- Rule 1: Keep It Under Your Hat
- Rule 2: You’ll Get Older But Not Necessarily Wiser
- Rule 3: Accept What Is Done Is Done
- Rule 4: Accept Yourself
- Rule 5: Know What Counts and What Doesn’t
- Rule 6: Dedicate Your Life to Something
- Rule 7: Be Flexible in Your Thinking
- Rule 8: Take an Interest in the Outside World
Rule 7: Be Flexible in Your Thinking
Once your thinking gets crystallized, rigid, formed, you’ve lost the battle. Once you think you have all the answers, you might as well call it quits. Once you get set in your ways, you’re already part of history.
To get the most out of life, you have to keep all your options open, keep your thinking and life flexible. You have to be ready to roll as the storm breaks—and it always breaks when you least expect it. The instant you are established in a set pattern, you set yourself up for being knocked off-course. You might need to examine your thinking pretty closely to understand what I mean. Flexible thinking is a bit like mental martial arts—being ready to duck and weave, dodge and flow. Try to see life not as the enemy, but as a friendly sparring partner. If you are flexible, you’ll have fun. If you stand your ground, you’re likely to get knocked around a bit.

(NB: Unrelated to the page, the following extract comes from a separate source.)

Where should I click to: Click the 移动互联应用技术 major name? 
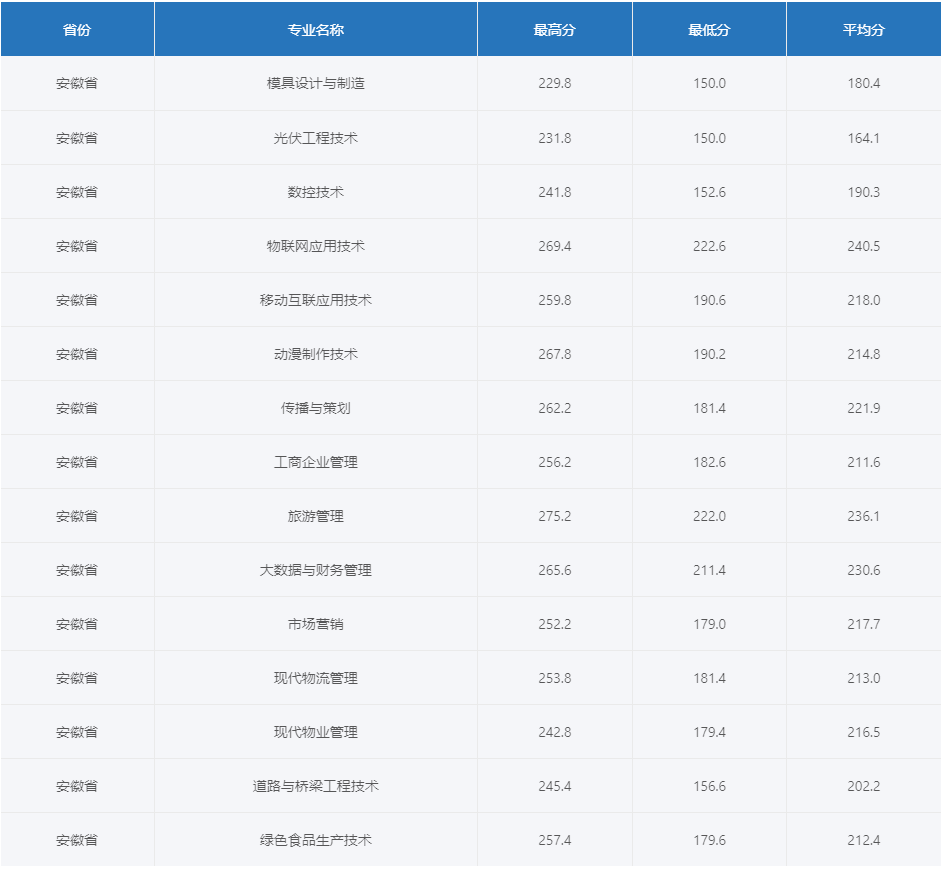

We all have set patterns in life. We like to label ourselves as this or that and are quite proud of our opinions and beliefs. We all like to read a set newspaper, watch the same sorts of TV programs or movies, go to the same sort of stores every time, eat the sort of food that suits us, wear the same type of clothes. And all this is fine. But if we cut ourselves off from all other possibilities, we become boring, rigid, hardened—and thus likely to get knocked around a bit.

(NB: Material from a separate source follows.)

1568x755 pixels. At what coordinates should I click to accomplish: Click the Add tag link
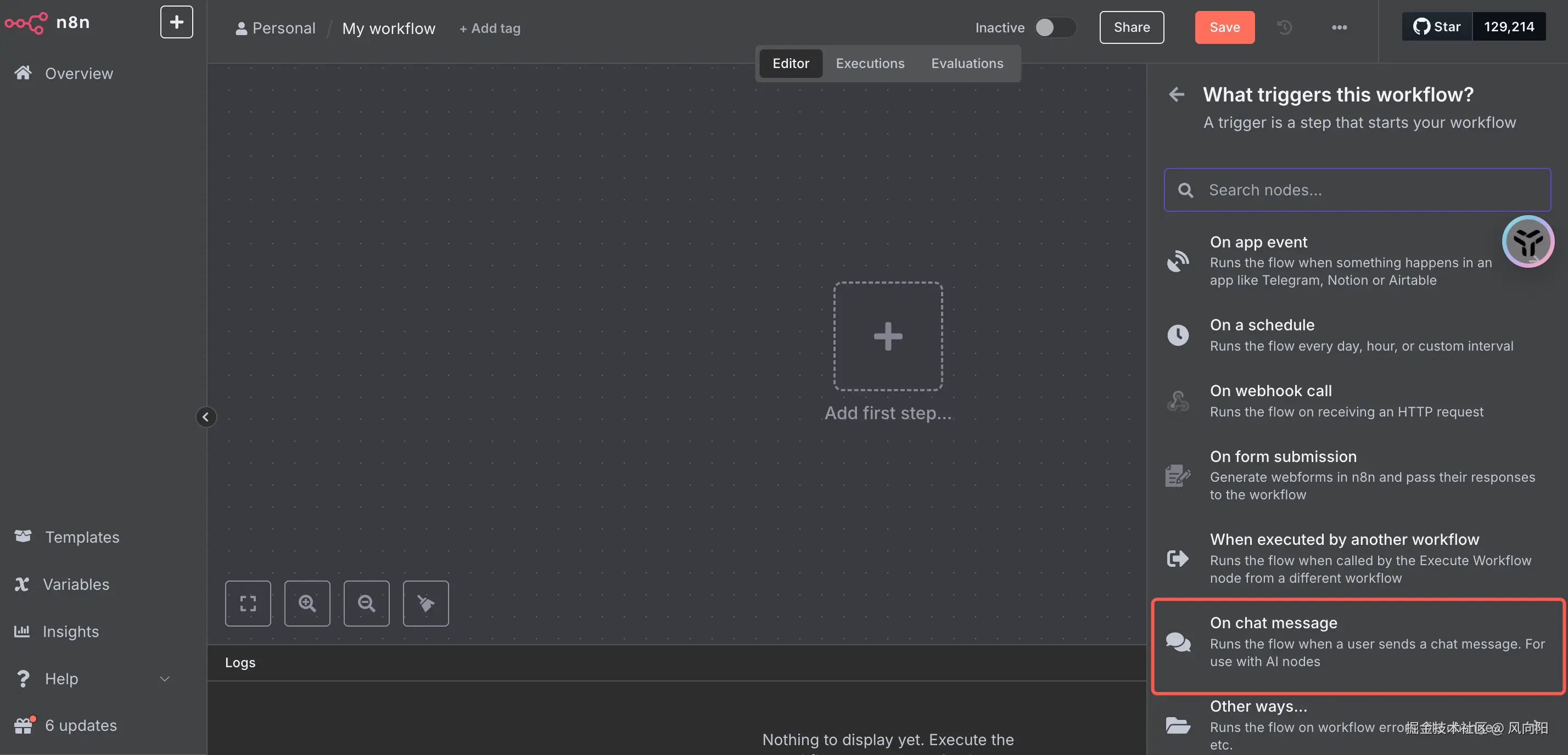coord(490,28)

You have to see life as a series of adventures. Each adventure is a chance to have fun, learn something, explore the world, expand your circle of experience and friends, and broaden your horizons. Shutting down to adventure means exactly that—you are shut down.

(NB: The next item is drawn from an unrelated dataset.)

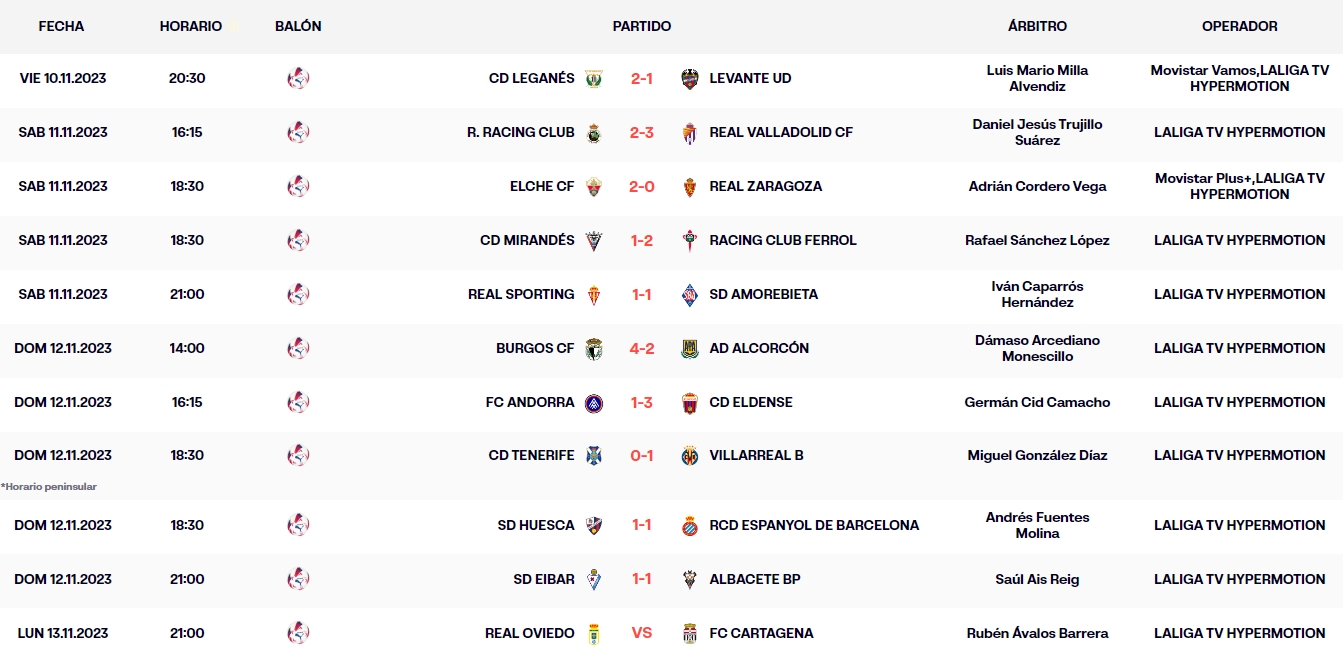This screenshot has width=1343, height=658.
Task: Click the FC Andorra club crest
Action: tap(594, 402)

The second you are offered an opportunity to have an adventure, to change your thinking, to step outside of yourself, go for it and see what happens. If this thought scares you, remember that you can always go back into your shell the second it’s over, if you want to.
But even saying yes to every opportunity isn’t set in stone as a rule, because that would be inflexible. The really flexible thinkers know when to say "no" as well as when to say "yes."
If you want to know how flexible your thinking is, here are a couple of tests. Are the books by the side of your bed the same sorts of books you’ve always read? Have you found yourself saying anything like "I don’t know any people like that" or "I don’t go to those kind of places?" If so, then perhaps it’s time to broaden your mind and clear out the cobwebs in your thinking.